Usage of Session in PHP

PHP session usage and security issues and session considerations, session using the expiration time set to 0 of the cookie, and a unique identifier called the session ID (a long string of strings), The server-side synchronization generates some session files (you can define the save type of the session yourself) and connect with the user agency. The Web application stores the data associated with these sessions and lets the data pass through the pages as the user passes between them.

This article goes from:
Http://blog.chinaunix.net/u/27731/showart_259031.html

Visitors to the site are assigned a unique identifier, the so-called session ID. It is either stored on the client's cookie or passed through the URL.

Session support allows users to register any number of variables and keep them for use by individual requests. When a visitor visits a website, PHP automatically (if Session.auto_start is set to 1) or when the user requests (explicitly called by session_start () or Session_register () secretly calls) checks whether a specific session ID is sent in the request. If it is, the previously saved environment is rebuilt.

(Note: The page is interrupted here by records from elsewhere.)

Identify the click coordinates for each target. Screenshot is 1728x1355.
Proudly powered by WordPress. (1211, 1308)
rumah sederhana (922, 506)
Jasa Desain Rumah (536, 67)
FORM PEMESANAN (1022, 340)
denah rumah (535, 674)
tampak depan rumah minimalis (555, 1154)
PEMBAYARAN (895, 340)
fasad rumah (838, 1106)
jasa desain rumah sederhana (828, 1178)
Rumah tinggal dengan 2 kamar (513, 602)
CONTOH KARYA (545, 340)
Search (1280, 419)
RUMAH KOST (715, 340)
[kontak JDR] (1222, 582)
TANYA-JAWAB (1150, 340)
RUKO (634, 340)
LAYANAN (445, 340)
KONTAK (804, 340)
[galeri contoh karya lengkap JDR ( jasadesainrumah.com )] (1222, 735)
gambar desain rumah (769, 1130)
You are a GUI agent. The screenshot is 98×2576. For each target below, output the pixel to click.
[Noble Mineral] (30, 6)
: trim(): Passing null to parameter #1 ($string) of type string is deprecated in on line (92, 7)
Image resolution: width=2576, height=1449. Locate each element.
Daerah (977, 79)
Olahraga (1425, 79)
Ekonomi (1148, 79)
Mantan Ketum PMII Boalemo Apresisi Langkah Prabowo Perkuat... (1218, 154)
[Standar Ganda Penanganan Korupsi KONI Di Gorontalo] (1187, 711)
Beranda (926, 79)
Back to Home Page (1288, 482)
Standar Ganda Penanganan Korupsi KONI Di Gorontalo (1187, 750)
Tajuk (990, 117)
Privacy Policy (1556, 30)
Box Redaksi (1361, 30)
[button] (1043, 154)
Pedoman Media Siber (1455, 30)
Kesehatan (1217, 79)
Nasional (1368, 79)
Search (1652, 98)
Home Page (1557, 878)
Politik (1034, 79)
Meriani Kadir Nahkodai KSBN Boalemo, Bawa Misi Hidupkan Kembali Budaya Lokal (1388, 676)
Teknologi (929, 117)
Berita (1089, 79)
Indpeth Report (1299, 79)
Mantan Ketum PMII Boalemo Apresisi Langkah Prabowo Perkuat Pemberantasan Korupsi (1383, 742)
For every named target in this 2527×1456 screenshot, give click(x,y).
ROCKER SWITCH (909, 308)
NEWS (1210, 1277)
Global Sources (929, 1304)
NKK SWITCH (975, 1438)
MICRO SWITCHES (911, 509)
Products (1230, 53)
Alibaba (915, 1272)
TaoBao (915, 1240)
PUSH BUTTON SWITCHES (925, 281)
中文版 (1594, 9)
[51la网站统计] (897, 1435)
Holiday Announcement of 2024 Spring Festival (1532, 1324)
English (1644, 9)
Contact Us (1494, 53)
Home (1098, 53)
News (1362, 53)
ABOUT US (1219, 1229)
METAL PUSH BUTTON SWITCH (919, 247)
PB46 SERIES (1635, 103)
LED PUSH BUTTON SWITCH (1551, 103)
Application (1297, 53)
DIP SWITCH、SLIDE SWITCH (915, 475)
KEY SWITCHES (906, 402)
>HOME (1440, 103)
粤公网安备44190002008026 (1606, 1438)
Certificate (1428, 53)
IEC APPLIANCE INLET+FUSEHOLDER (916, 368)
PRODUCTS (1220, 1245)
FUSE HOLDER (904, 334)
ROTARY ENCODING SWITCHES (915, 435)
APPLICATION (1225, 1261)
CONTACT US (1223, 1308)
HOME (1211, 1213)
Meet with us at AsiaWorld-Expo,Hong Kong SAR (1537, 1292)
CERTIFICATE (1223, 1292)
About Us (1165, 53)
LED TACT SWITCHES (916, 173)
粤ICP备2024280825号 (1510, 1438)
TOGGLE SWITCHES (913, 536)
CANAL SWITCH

Transmission of 2.1 SessionID

2.1.1 Transfer sessin ID via cookie

Using Session_Start () Call session, the server side generates session ID hash value and the default value is PHPSESSID session name, and sends the variable to the client (default). PHPSESSID (session name), which is a 128-bit hash value. The server side will interact with the client through this cookie.
The value of the session variable is stored in a text file on the server machine after the internal serialization of PHP, and the client's variable name is PHPSESSID by default for the coolie of the corresponding interaction.
That is, the server automatically sends an HTTP header: header (' Set-cookie:session_name () =session_id (); path=/');
namely Setcookie (Session_name (), session_id ());
When a new page jumps from the page and calls Session_Start (), PHP checks the session data for the server-side storage associated with the given ID, and creates a new dataset if it is not found.

2.1.2 Sending session ID via URL
This method is only used when the user prohibits the use of cookies, as browser cookies are already common and are not available for security purposes.
<a href= "p.php?<?php print session_name () >=<?php print session_id ()?>" &GT;XXX&LT;/A&GT; You can also pass the session value via post.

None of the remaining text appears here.